-- THE TASK --
Transcribe only what runs from the line including "Toggle the Save" through the last line of the entries, exactly as it appears.
Content starts
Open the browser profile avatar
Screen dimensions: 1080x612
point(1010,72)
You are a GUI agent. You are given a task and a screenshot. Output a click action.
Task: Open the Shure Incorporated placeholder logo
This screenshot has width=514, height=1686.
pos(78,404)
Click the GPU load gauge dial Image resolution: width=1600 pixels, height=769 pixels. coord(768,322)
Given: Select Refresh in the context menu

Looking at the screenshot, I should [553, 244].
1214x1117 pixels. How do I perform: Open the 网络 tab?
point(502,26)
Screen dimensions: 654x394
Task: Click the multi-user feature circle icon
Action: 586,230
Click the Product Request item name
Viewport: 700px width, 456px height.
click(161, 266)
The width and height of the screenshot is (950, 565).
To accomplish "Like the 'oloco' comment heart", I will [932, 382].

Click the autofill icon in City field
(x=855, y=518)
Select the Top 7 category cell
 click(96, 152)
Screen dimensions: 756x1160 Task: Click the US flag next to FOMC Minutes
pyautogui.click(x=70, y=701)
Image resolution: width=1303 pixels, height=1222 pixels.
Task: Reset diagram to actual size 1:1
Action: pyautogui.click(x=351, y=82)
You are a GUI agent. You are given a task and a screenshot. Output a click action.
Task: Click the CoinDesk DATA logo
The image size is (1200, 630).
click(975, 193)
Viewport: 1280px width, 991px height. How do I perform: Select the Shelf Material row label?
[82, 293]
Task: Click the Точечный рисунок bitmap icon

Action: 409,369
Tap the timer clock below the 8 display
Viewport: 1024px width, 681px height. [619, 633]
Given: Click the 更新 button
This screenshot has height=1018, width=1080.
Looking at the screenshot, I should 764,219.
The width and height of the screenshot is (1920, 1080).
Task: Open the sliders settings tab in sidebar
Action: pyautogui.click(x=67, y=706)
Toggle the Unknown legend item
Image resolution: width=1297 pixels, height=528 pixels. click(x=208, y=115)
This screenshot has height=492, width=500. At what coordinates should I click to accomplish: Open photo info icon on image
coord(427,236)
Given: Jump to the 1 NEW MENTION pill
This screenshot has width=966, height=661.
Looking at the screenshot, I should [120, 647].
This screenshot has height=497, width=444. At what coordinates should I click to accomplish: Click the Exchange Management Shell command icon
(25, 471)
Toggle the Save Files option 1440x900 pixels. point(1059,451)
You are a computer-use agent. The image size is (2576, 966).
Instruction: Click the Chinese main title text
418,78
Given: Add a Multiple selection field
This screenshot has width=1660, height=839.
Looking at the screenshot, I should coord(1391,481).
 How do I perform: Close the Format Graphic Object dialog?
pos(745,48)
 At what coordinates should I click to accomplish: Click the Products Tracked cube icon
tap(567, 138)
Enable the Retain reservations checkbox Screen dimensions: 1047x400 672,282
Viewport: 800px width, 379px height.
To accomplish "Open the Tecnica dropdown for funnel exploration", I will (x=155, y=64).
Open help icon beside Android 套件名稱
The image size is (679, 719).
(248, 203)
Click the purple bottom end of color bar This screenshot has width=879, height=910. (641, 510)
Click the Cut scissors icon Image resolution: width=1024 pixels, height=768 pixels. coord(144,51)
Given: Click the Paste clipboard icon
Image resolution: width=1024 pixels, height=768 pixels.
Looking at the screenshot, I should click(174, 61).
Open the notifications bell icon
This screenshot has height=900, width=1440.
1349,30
Content ends
-- ANSWER FOR THIS EXERCISE --
Toggle the Save Files option 1440x900 pixels. point(1059,451)
You are a computer-use agent. The image size is (2576, 966).
Instruction: Click the Chinese main title text
418,78
Given: Add a Multiple selection field
This screenshot has width=1660, height=839.
Looking at the screenshot, I should coord(1391,481).
 How do I perform: Close the Format Graphic Object dialog?
pos(745,48)
 At what coordinates should I click to accomplish: Click the Products Tracked cube icon
tap(567, 138)
Enable the Retain reservations checkbox Screen dimensions: 1047x400 672,282
Viewport: 800px width, 379px height.
To accomplish "Open the Tecnica dropdown for funnel exploration", I will (x=155, y=64).
Open help icon beside Android 套件名稱
The image size is (679, 719).
(248, 203)
Click the purple bottom end of color bar This screenshot has width=879, height=910. (641, 510)
Click the Cut scissors icon Image resolution: width=1024 pixels, height=768 pixels. coord(144,51)
Given: Click the Paste clipboard icon
Image resolution: width=1024 pixels, height=768 pixels.
Looking at the screenshot, I should click(174, 61).
Open the notifications bell icon
This screenshot has height=900, width=1440.
1349,30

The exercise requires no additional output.